Но вот настал 1968 год. Важные вещи происходили в мире. Студенческие бунты в Европе подхлестнули и на полвека определили развитие общества и его философии на Западе. Замораживание «пражской весны», если не наполовину, то на четверть века, определило состояние общественной жизни и мысли на Востоке, то есть у нас.
Подавление попыток свободы в Чехословакии было куда менее кровавым, чем за двенадцать лет до того в Венгрии. Репрессии 1960-х против правозащитников и инакомыслящих были куда менее значительны, чем за двадцать, тем более тридцать лет до того. Но именно в конце 1960-х родились некие формы организованного и, если не массового, то и не единичного протеста в среде столичной интеллигенции. НЗ была в этих не густых, но передовых рядах.
Одной формой было «подписантство». Вспомним, в этом случае протест состоял всего лишь в том, что ряд интеллигентов в коллективном письме извещали власти о своем несогласии с начинающимися преследованиями отдельных лиц из их среды. Эти, казалось бы, верноподданнические действия расценивались, однако, как умысел на бунт и карались — не уголовным, но административным или политическим образом.
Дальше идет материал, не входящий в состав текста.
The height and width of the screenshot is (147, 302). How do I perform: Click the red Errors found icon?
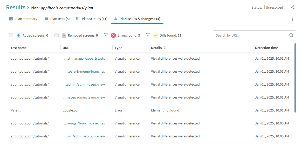click(x=113, y=36)
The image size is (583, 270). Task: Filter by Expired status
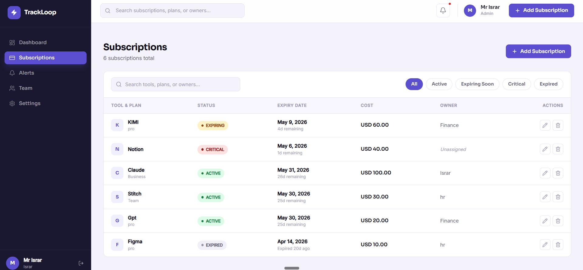[x=548, y=84]
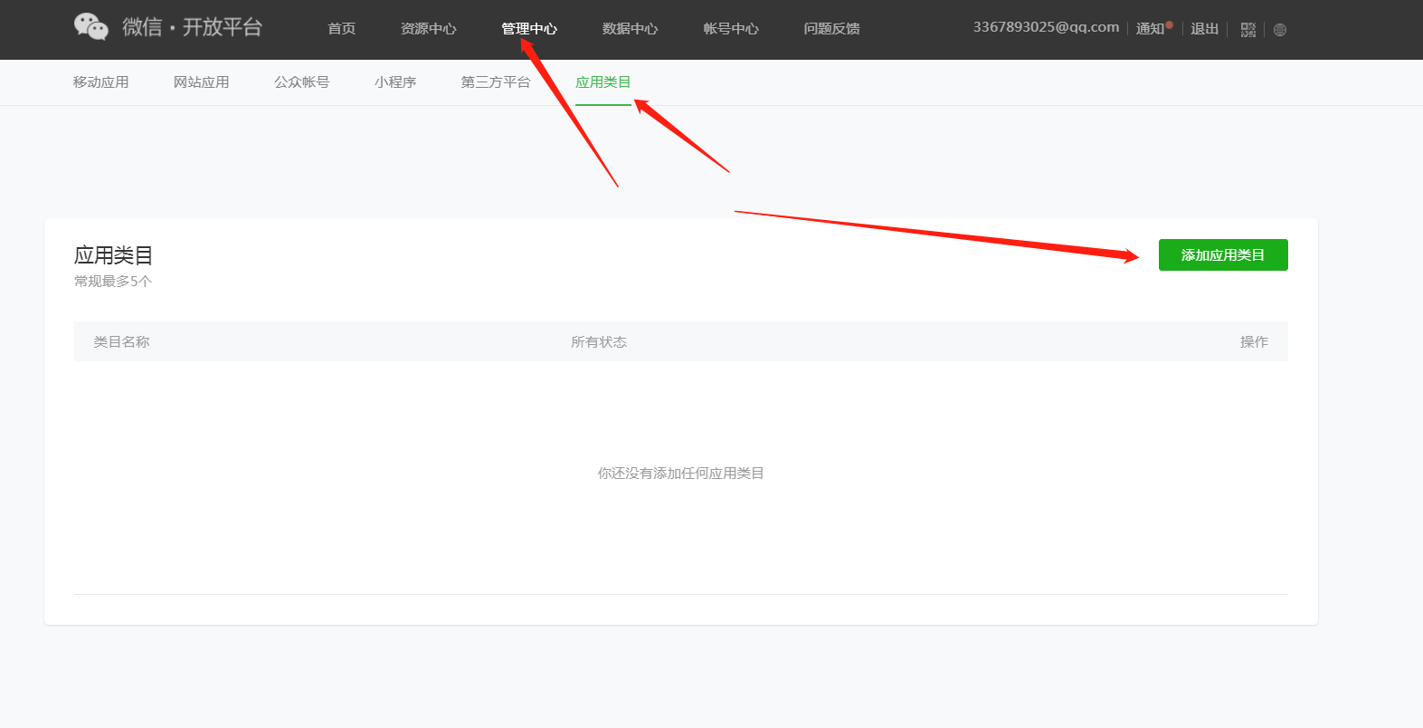
Task: Click the WeChat chat-bubble logo icon
Action: tap(91, 27)
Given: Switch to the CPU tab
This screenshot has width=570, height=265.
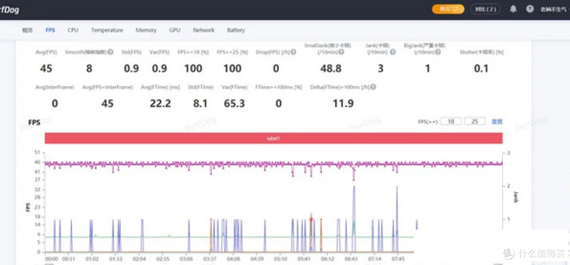Looking at the screenshot, I should coord(73,30).
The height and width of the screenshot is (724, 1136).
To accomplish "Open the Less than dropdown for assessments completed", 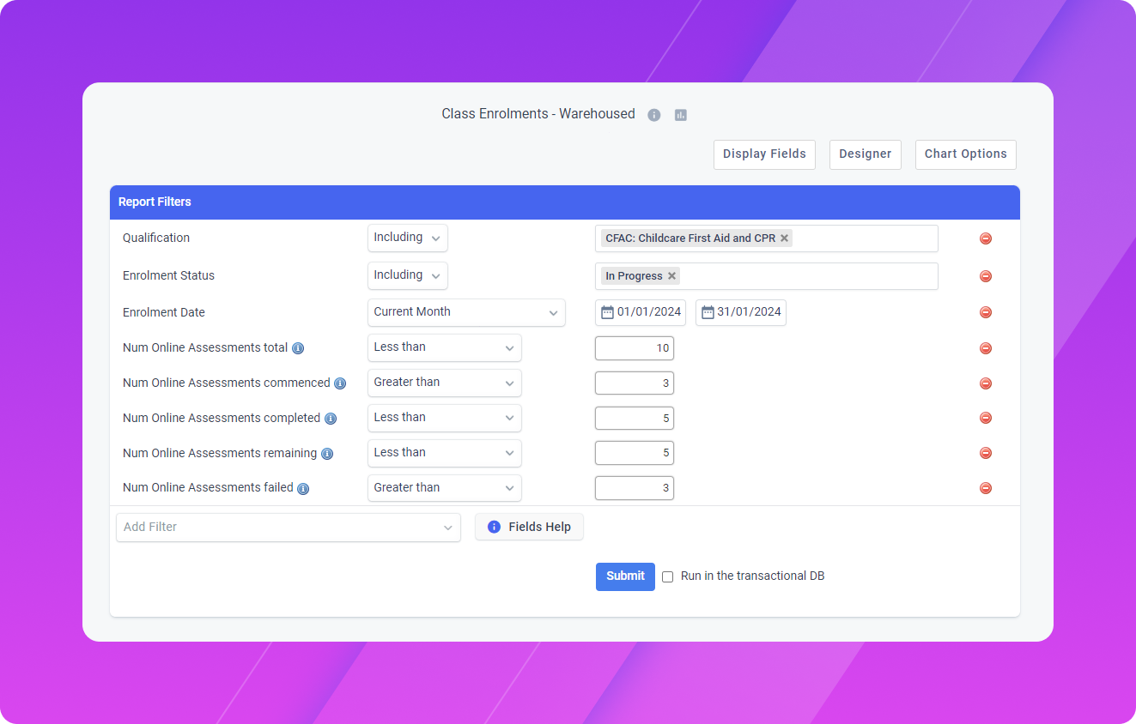I will (x=444, y=418).
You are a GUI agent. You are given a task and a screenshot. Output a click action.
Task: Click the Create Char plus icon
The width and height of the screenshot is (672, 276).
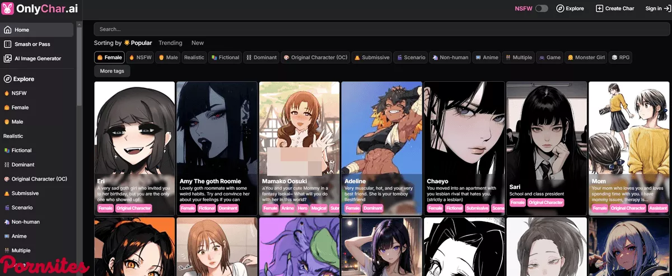[599, 8]
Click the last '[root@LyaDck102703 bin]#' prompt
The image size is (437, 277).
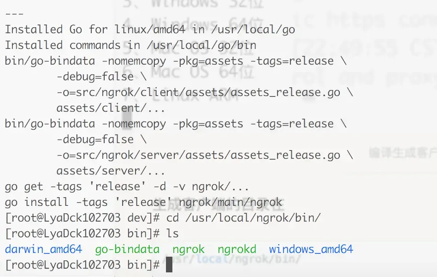82,265
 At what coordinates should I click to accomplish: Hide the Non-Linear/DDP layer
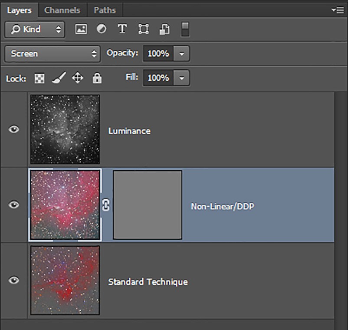(x=14, y=205)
Другой, более опасной формой протеста был выпуск самиздатовской «Хроники текущих событий», собственно, хроники репрессий. За попытку не только сообщать, но даже знать о репрессиях, следовали репрессии же, порой еще более жесткие. В тех кругах, к которым принадлежала НЗ (и к тому времени и я), распространять «Хронику» и подписывать письма было страшно, отказываться это делать было стыдно. Насколько страшно? Очень страшно. Насколько стыдно? Очень стыдно. Ибо и страх и стыд связаны не с «объективной» мерой опасности или подлости, а с социальной их оценкой, с тем, что называют: «по меркам того времени». НЗ, разумеется, жила по меркам своего времени.